Data-driven modeling of beam loss in the LHC

TL;DR

This paper presents a data-driven, autoregressive modeling approach using Kalman Filters to predict beam losses in the LHC, accounting for complex non-linear effects and uncertainties for improved accelerator operation.

Contribution

It introduces an autoregressive model with Kalman Filter estimation to better predict beam losses, overcoming limitations of previous regression models.

Findings

Effective modeling of beam loss dynamics using autoregressive methods.

Improved prediction accuracy over traditional models.

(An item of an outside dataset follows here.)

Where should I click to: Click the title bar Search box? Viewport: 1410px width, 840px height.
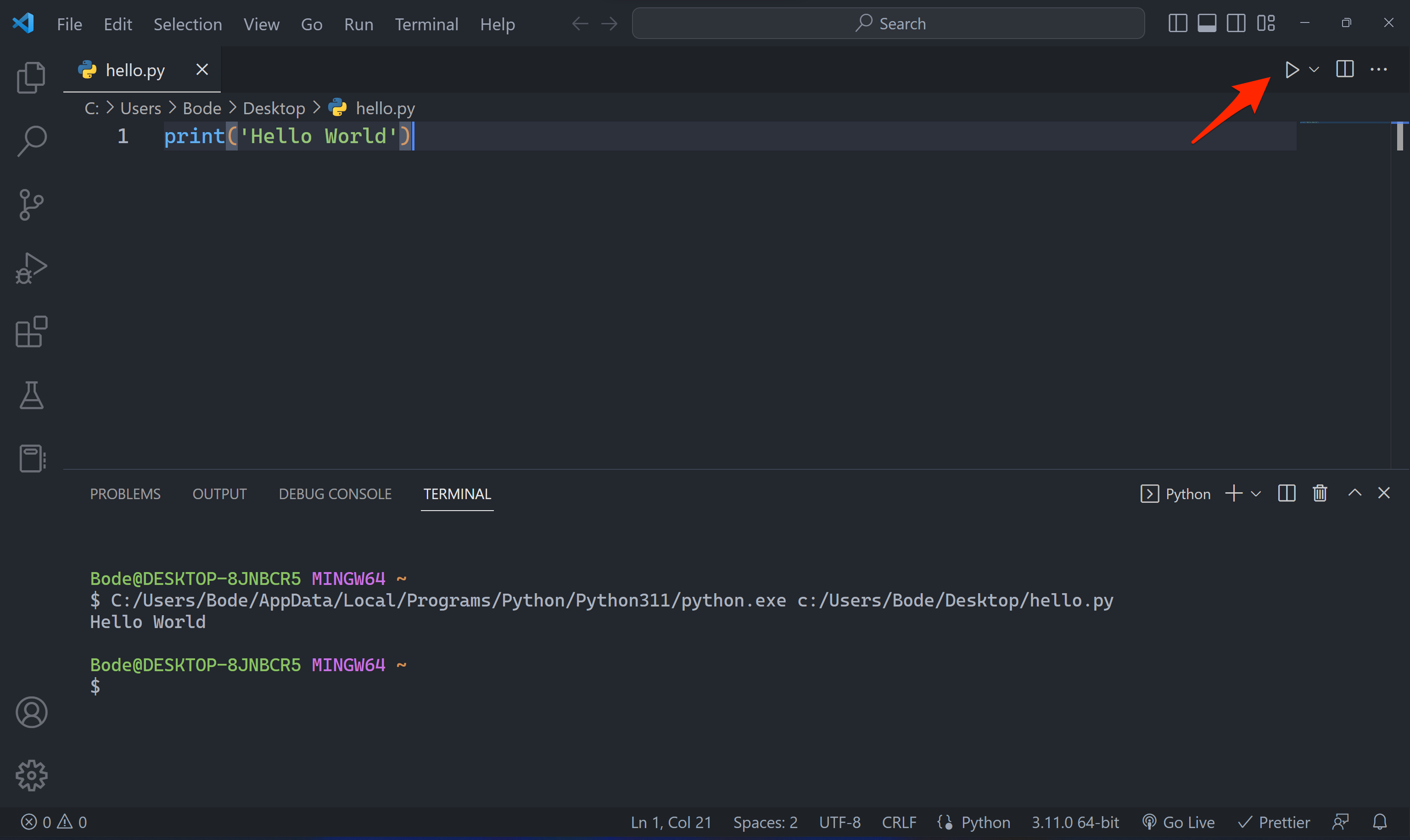pyautogui.click(x=888, y=23)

Enhanced understanding of control parameter influence on losses.

Abstract

In the Large Hadron Collider, the beam losses are continuously measured for machine protection. By design, most of the particle losses occur in the collimation system, where the particles with high oscillation amplitudes or large momentum error are scraped from the beams. The level of particle losses typically is optimized manually by changing multiple control parameters, among which are, for example, currents in the focusing and defocusing magnets along the collider. It is generally challenging to model and predict losses based on the control parameters due to various (non-linear) effects in the system, such as electron clouds, resonance effects, etc, and multiple sources of uncertainty. At the same time understanding the influence of control parameters on the losses is extremely important in order to improve the operation and performance, and future design of accelerators. Existing results showed that it is hard to generalize the models, which assume the regression model of losses depending on control parameters, from fills carried out throughout one year to the data of another year. To circumvent this, we propose to use an autoregressive modeling approach, where we take into account not only the observed control parameters but also previous loss values. We use an equivalent Kalman Filter (KF) formulation in order to efficiently estimate models with different lags.